Data listing:
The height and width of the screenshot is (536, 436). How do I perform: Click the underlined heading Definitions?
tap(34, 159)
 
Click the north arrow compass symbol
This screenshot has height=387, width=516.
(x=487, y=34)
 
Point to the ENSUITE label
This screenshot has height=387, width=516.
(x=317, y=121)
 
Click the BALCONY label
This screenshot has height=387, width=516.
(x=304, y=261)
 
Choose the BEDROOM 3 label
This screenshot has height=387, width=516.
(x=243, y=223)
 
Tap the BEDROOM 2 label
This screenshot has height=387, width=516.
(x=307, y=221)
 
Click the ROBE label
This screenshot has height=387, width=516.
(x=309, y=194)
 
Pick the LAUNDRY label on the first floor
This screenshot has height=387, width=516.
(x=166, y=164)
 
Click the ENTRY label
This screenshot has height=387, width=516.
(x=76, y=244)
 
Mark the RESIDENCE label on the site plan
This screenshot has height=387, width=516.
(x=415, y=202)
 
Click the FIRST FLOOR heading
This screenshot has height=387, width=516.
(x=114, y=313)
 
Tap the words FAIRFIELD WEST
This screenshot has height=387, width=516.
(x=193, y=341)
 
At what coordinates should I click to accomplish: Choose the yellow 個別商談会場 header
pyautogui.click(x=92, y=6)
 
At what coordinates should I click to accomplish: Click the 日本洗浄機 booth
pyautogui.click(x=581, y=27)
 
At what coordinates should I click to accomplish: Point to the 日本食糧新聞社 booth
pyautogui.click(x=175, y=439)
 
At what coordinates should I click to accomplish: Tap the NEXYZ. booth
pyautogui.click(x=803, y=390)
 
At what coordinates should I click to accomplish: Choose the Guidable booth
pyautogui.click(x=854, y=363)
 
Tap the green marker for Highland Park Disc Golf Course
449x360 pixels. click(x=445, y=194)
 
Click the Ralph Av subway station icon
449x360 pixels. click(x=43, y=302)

Problem statement: Could you lay out the lines above as a JSON list of strings, with one string for each line and the blank lines left out?

Response:
[
  "The height and width of the screenshot is (536, 436). How do I perform: Click the underlined heading Definitions?",
  "tap(34, 159)",
  "Click the north arrow compass symbol",
  "This screenshot has height=387, width=516.",
  "(x=487, y=34)",
  "Point to the ENSUITE label",
  "This screenshot has height=387, width=516.",
  "(x=317, y=121)",
  "Click the BALCONY label",
  "This screenshot has height=387, width=516.",
  "(x=304, y=261)",
  "Choose the BEDROOM 3 label",
  "This screenshot has height=387, width=516.",
  "(x=243, y=223)",
  "Tap the BEDROOM 2 label",
  "This screenshot has height=387, width=516.",
  "(x=307, y=221)",
  "Click the ROBE label",
  "This screenshot has height=387, width=516.",
  "(x=309, y=194)",
  "Pick the LAUNDRY label on the first floor",
  "This screenshot has height=387, width=516.",
  "(x=166, y=164)",
  "Click the ENTRY label",
  "This screenshot has height=387, width=516.",
  "(x=76, y=244)",
  "Mark the RESIDENCE label on the site plan",
  "This screenshot has height=387, width=516.",
  "(x=415, y=202)",
  "Click the FIRST FLOOR heading",
  "This screenshot has height=387, width=516.",
  "(x=114, y=313)",
  "Tap the words FAIRFIELD WEST",
  "This screenshot has height=387, width=516.",
  "(x=193, y=341)",
  "At what coordinates should I click to accomplish: Choose the yellow 個別商談会場 header",
  "pyautogui.click(x=92, y=6)",
  "At what coordinates should I click to accomplish: Click the 日本洗浄機 booth",
  "pyautogui.click(x=581, y=27)",
  "At what coordinates should I click to accomplish: Point to the 日本食糧新聞社 booth",
  "pyautogui.click(x=175, y=439)",
  "At what coordinates should I click to accomplish: Tap the NEXYZ. booth",
  "pyautogui.click(x=803, y=390)",
  "At what coordinates should I click to accomplish: Choose the Guidable booth",
  "pyautogui.click(x=854, y=363)",
  "Tap the green marker for Highland Park Disc Golf Course",
  "449x360 pixels. click(x=445, y=194)",
  "Click the Ralph Av subway station icon",
  "449x360 pixels. click(x=43, y=302)"
]